When attached, the molecules, which are often elongated in shape, protrude up from the surface, like a vast forest with identical trees spaced out in a perfect array. Scientific American) Handy though it is, self-assembly alone will not suffice to produce useful molecular-computing systems, at least not initially. For some time, they will have to combine self-assembly with fabrication methods, such as photolithography, borrowed from conventional semiconductor manufacturing. In photolithography, light or some other form of electromagnetic radiation is projected through a stencil-like mask to create patterns of metal and semiconductor on the surface of a semiconducting wafer.
In their research they use photolithography to generate layers of metal interconnections and also holes in deposited insulating material. In the holes, they create the electrical contacts and selected spots where molecules are constrained to self-assemble. The final system consists of regions of self-assembled molecules attached by a mazelike network of metal interconnections. The molecular equivalent of a transistor that can both switch and amplify current is yet to be found. But researchers have taken the first steps by constructing switches, such as the twisting switch described earlier.
In fact, Jia Chen, a graduate student in Reeds Yale group, observed impressive switching characteristics, such as an on/off ratio greater than 1,000, as measured by the current flow in the two different states. For comparison, the device in the solid-state world, called a resonant tunneling diode, has an on/off ratio of around 100. (Yale Bulletin) “Foremost among them is the challenge of making a molecular device that operates analogously to a transistor. A transistor has three terminals, one of which controls the current flow between the other two.
Effective though it was, our twisting switch had only two terminals, with the current flow controlled by an electrical field. In a field-effect transistor, the type in an integrated circuit, the current is also controlled by an electrical field. But the field is set up when a voltage is applied to the third terminal. ” (Scientific American) Another problem with molecular switches is the thermodynamics. A microprocessor with 10 million transistor gives and a clock cycle of half a gigahertz gives off 100 watts, which is much hotter than a stovetop.
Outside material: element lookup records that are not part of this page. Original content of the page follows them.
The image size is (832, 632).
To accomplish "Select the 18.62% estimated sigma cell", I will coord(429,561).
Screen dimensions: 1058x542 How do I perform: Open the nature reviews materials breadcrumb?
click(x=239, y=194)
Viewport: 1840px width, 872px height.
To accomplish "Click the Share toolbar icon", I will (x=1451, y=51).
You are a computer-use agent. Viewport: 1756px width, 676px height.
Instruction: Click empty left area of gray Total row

Finding the minimum amount of heat that a single molecular device emits would help limit the number of devices we could put on a chip or substrate of some kind. Operating at room temperature and at today’s speeds, this fundamental limit of a molecule is about 50 picowatts (50 millionths of a millionth of a watt). That suggests an upper limit to the number of molecular devices we can closely utilize: it is about 100,000 times more that what is possible now with silicon microtransistors on a chip. That may seem like a vast improvement, it is far below the density that would be possible if we did not have to worry about heat.
The smaller you get, the more problems you also come across. We are already incountering many problems in the fabrication of silicon based chips. These problem will become worse with each step down in size until they are no longer useful (or until they no longer function. ) The bigger problem is that this is bound to occur before computer science is able to achieve it’s primary goal of creating a viable working “brain. ” This means that the possibility of creating artifical life forms, or “androids,” is slim at this point due to the expected impasse in technology.